[WORK TO COMPLETE]
A - In the forum thread on comebacks to "I will tip you in the app," how does Merc7186 respond to a rider who says it?
B - Duplicate the forum thread on tip comebacks from "or my personal" to "really good ones.".
C - Can you write the next part of the forum thread on tip comebacks, starting after its last line?

[SELECTED PASSAGE]
══════════

# How should I come back from this????



## chris.nella2 (Aug 29, 2018)

Greetings UPfamily,

After driving for a short time, nothing really _chaffs my hide_ like the vile lie of " _*I will tip you in the app*_"...

So, I am considering coming up with a snappy comeback when a pax tells me that..

-" _All liars will have their place in a lake of fire_!!!"
-" _Do you kiss your mom with that lying mouth_?"
or my personal favorite:
" _Sure, and I am gonna give you a 5 star rating_!!"

Do you guys have any good comebacks I can use?


----------



## Danny3xd (Nov 7, 2016)

There's a thread on this but I forget some of the really good ones.

I just thank 'em. They mean it at the time. I think.


----------



## UberBastid (Oct 1, 2016)

I just smile and say, "yea, I never heard that before."


----------



## 911 Guy (Feb 8, 2018)

"You are one of the few that I believe. Thank you very much".


----------



## Danny3xd (Nov 7, 2016)

"That actually happened once"


----------



## Merc7186 (Jul 8, 2017)

I say nothing and deduct one star....

I dont have time for holding a grudge on something as dumb as this....thats why I deduct one star, takes just 2 seconds


----------



## tohunt4me (Nov 23, 2015)

══════════

(Dataset entries)

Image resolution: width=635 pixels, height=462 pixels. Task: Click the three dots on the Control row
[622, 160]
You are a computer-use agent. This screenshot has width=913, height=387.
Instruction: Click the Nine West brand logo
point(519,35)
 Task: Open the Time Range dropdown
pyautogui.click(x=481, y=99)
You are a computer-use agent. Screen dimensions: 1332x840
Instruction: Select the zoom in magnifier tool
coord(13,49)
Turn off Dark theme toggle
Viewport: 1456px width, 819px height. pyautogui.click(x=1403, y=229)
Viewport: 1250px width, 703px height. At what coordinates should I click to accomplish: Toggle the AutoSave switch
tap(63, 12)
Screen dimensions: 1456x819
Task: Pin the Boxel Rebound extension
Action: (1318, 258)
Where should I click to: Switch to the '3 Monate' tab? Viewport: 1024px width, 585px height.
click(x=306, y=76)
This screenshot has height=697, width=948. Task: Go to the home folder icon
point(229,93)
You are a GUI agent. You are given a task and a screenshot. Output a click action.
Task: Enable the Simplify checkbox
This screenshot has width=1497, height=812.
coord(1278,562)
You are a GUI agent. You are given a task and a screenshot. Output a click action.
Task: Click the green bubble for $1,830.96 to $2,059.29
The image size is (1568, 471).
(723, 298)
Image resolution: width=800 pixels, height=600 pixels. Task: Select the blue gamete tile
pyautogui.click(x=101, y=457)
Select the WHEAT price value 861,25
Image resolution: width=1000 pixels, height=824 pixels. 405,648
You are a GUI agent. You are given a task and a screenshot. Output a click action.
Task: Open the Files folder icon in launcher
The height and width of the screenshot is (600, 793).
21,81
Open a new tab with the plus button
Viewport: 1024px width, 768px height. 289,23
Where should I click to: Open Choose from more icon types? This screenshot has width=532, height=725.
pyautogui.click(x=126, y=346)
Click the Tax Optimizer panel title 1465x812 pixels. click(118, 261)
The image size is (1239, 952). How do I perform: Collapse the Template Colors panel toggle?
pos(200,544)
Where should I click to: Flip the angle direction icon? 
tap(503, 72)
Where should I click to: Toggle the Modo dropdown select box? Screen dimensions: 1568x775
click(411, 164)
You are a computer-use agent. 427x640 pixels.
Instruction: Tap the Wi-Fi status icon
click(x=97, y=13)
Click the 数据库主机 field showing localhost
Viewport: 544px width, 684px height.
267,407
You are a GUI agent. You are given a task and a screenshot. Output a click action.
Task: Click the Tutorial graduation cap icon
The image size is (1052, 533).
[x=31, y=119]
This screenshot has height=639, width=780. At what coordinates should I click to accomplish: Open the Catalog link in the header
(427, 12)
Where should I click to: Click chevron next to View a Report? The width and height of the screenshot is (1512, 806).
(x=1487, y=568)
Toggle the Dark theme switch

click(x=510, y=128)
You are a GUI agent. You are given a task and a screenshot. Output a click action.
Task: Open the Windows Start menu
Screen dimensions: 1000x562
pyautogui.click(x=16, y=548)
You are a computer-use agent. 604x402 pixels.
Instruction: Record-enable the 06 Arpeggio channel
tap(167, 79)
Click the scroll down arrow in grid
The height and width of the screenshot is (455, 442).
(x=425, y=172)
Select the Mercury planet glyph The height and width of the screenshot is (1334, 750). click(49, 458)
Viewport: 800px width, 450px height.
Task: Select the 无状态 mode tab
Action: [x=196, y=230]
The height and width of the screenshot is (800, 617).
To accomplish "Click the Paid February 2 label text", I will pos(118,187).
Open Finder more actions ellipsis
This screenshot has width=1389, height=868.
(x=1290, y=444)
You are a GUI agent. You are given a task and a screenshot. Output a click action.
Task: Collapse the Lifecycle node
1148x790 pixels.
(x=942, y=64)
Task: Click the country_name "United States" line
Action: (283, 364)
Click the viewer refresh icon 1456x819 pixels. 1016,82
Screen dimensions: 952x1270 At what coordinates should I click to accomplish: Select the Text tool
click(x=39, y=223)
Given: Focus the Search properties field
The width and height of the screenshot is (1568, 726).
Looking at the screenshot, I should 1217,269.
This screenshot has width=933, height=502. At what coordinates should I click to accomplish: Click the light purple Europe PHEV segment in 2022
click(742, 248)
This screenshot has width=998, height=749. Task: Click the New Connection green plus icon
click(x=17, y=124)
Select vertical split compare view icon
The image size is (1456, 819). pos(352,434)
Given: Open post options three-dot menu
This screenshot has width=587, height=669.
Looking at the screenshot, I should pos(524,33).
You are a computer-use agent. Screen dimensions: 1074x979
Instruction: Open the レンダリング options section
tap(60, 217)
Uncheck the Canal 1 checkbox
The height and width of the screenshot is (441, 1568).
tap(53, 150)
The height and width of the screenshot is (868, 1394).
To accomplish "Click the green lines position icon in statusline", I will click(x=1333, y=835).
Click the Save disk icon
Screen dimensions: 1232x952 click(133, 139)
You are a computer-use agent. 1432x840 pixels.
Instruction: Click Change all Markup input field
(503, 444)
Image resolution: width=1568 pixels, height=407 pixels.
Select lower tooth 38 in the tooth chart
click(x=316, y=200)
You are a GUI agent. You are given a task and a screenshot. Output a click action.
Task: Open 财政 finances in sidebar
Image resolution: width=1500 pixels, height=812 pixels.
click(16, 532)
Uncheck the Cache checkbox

══════════

[ANSWERS TO THE EXERCISES]
A - Merc7186 says nothing and deducts one star.

B -
or my personal favorite:
" _Sure, and I am gonna give you a 5 star rating_!!"

Do you guys have any good comebacks I can use?


----------



## Danny3xd (Nov 7, 2016)

There's a thread on this but I forget some of the really good ones.

C -
chris.nella2 said:


> Greetings UPfamily,
> 
> After driving for a short time, nothing really _chaffs my hide_ like the vile lie of " _*I will tip you in the app*_"...
> 
> ...


You on fast track for Deactivation like that !

Tell them " Thanks ! I Really Appreciate that So Much !

It will help REMIND ME TO GIVE YOU 5 STARS !"

Compliments sound SO much better than threats.


----------



## Cableguynoe (Feb 14, 2017)

Merc7186 said:


> I say nothing and deduct one star....
> 
> I dont have time for holding a grudge on something as dumb as this....thats why I deduct one star, takes just 2 seconds


I do.

I have time


----------



## Danny3xd (Nov 7, 2016)

Cableguynoe said:


> I do.
> 
> I have time
> 
> View attachment 271885


Now thats stuck in my head.

"penny...Penny....Penny...


----------



## tohunt4me (Nov 23, 2015)

Yes . . . i too like to keep my sword Sharp & shiney.
Although i must use it many more times a day than You !

Thanks for the Tip.

" Mutual Detente"
Collateral Damage.
Assured Destruction

In other words " Diplomacy"!

( not " i could cut your throat right now for Lying"!)

See the Difference ?


----------



## Jay Dean (Apr 3, 2015)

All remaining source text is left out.